The inventors of Twitter could never have imagined how their creation would change the world. The social media platform has become the stage upon which some of the most important dramas—and pettiest comedies—of the last few years have played out. And now it'll help beam one lucky person's message into interstellar space, thanks to NASA's #MessageToVoyager contest.

The Voyager 2 and Voyager 1 spacecrafts launched on August 20 and September 5, of 1977. The probes set sail in opposite directions, bound for the outer reaches of space, each bearing a golden record imprinted with messages of peace and welcome from Earth to whomever else the spacecraft might encounter along the way.

The decades since have seen years of astonishing firsts from the two little probes. Voyager 2 has cruised past and sent back images from Jupiter, Saturn, Uranus, and Neptune. Just five years ago, Voyager 1 became the first craft to enter interstellar space.

In celebration of the 40th anniversary of the missions, NASA wants to give the people of Earth the opportunity to send a new message. The agency will transmit the single winning tweet into the area of deep space Voyager 1 now occupies.

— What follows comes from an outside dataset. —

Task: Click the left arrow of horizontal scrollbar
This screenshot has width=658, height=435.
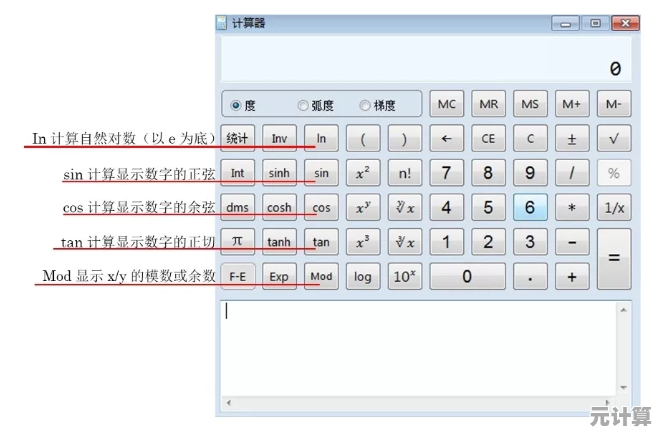Action: tap(227, 402)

To participate, compose a message of up to 60 characters. That includes letters, numbers, spaces, and punctuation. Tag your submission with #MessageToVoyager and post it to Twitter by August 15. You can also share it on Instagram, Facebook, Google+, or Tumblr.

Representatives from NASA, JPL, and the Voyager team will narrow down the entries, and then hold a public vote for the winner.

For full contest rules, check out NASA's #MessageToVoyager website.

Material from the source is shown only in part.